Ooooh, snow this morning!  I'm a kid again  %)

Well things have been a bit slow recently, but I have added a little bit of structure to the hull.  Firstly, I glued inwhales around the top of the hull to give some rigidity and something to fit the deck structure to. 



If you look very carefully at the bottom left of the picture you can just make out that I actually made these from two thin strips laminated in place.  This is a lot easier than bending a 10mm square piece around the inside of the hull.  I didn't try and take these round the curved stern area, it seemed much simpler to make up a pattern and cut a piece to shape.  Fortunately I'd just finished a box of Shredded Wheat.

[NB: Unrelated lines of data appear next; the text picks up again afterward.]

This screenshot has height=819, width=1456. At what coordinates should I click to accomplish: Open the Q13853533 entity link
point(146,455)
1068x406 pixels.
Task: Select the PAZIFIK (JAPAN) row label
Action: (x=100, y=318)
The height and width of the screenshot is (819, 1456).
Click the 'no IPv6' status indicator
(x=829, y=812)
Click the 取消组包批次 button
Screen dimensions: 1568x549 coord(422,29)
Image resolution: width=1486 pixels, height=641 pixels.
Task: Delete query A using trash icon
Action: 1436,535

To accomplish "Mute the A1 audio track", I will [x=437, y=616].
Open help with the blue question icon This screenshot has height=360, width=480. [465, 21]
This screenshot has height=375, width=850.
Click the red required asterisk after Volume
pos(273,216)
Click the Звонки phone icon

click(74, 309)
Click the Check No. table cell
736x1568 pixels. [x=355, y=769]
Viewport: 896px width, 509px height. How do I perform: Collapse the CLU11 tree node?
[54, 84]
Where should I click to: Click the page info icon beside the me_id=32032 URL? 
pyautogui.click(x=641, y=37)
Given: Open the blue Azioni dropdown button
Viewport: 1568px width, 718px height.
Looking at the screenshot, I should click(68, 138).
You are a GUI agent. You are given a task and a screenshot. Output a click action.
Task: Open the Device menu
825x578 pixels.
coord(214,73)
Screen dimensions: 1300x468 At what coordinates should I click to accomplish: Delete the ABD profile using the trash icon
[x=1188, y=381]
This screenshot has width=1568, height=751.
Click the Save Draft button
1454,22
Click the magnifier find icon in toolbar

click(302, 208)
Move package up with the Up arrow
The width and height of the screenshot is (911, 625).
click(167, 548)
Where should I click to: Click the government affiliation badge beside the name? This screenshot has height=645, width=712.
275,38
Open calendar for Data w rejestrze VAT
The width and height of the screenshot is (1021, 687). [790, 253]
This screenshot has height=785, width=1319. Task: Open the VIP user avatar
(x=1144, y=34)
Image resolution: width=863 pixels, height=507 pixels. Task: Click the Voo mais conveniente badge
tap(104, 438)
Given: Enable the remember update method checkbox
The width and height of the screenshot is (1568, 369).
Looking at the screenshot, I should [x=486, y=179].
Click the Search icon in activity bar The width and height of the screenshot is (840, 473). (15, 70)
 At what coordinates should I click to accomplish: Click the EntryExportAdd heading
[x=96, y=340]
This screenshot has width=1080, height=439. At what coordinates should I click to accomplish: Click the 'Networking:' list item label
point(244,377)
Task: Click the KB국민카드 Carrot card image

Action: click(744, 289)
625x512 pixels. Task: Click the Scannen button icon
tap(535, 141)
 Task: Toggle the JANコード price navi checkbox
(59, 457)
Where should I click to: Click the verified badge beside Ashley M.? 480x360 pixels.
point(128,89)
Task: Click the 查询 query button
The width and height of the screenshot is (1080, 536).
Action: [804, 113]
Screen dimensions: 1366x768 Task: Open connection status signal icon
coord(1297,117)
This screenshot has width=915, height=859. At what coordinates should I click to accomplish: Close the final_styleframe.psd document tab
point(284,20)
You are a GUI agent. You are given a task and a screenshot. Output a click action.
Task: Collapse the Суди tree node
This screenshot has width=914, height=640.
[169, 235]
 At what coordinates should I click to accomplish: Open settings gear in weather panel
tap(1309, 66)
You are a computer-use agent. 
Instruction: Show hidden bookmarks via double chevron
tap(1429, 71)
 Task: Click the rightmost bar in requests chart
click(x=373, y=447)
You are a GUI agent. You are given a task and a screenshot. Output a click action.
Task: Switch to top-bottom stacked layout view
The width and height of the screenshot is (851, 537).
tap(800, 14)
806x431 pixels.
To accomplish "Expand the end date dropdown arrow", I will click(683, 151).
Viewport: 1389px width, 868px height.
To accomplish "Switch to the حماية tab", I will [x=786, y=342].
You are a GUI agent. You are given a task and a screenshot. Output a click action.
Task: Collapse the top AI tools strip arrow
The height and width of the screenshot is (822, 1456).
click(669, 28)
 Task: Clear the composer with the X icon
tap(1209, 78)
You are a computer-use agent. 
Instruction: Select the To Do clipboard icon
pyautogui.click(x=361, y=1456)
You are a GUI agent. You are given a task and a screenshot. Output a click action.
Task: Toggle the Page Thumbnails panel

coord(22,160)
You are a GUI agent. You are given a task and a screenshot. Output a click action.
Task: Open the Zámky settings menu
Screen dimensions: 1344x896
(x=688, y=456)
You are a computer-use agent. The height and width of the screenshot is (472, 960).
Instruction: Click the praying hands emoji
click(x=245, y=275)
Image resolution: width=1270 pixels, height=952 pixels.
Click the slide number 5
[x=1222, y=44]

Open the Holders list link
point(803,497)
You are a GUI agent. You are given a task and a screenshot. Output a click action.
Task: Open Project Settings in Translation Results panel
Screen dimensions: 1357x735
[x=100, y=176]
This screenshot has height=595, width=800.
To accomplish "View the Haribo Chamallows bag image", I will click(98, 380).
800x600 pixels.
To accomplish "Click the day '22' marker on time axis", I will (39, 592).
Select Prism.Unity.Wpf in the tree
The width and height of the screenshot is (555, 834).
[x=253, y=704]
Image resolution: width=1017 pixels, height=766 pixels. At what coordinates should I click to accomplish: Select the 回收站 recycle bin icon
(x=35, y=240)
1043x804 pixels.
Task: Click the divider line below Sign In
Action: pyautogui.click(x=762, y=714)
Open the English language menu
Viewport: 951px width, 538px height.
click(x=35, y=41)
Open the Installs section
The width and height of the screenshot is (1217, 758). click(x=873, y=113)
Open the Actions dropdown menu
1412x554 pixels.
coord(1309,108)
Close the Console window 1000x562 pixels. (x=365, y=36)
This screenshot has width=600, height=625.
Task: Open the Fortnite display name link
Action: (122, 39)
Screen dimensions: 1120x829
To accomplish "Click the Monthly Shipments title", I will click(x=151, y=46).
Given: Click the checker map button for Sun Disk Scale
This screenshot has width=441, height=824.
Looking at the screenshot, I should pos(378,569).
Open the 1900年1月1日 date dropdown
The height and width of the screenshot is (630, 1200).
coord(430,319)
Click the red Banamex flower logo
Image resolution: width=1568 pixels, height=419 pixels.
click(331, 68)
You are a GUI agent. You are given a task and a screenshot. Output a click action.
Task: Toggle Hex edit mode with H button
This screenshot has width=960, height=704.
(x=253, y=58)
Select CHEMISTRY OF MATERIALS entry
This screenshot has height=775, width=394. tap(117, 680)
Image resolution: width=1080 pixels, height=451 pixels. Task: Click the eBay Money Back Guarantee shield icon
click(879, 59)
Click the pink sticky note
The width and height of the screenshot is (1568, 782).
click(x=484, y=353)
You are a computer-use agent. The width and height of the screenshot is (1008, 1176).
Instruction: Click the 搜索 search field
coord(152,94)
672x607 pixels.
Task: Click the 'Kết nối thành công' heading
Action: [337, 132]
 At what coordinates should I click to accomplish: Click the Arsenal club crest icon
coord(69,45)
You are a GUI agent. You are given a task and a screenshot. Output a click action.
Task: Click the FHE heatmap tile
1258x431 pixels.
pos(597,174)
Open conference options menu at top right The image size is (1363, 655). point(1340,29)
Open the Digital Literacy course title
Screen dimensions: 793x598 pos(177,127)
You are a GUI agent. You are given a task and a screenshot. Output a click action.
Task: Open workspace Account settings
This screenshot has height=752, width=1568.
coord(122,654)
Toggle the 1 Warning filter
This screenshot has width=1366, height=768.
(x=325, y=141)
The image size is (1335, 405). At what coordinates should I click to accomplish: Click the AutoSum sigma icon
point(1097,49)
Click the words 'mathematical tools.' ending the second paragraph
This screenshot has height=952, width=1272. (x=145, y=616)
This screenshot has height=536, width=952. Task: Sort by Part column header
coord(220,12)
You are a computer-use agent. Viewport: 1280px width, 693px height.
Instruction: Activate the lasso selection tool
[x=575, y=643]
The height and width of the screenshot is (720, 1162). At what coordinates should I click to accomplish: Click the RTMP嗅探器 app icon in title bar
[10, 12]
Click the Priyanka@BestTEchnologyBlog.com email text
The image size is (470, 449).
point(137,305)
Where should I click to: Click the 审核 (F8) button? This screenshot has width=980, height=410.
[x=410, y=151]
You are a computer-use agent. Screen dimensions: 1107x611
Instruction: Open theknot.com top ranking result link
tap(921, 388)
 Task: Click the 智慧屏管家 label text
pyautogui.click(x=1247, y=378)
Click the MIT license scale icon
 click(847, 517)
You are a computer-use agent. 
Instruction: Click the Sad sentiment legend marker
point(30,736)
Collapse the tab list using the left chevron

I made a blank to fit the required curve with a couple of lap joints (no, that's not places where you see dodgy dancing....   :o )



then cut it to shape and glued in place.



I have also added a couple of deck beams towards the bow.  These will support bulkheads that will form my water tank.  Here they are in place with the first bulkhead shaped and in position.  When these are glued in place I will seal the inside of the tank with a coat or two of epoxy (these are 6mm marine ply so that if any water does get through a tiny gap in the epoxy it shouldn't matter too much).



The deck beams have a small camber of about 3mm at maximum beam so the deck won't be completely flat.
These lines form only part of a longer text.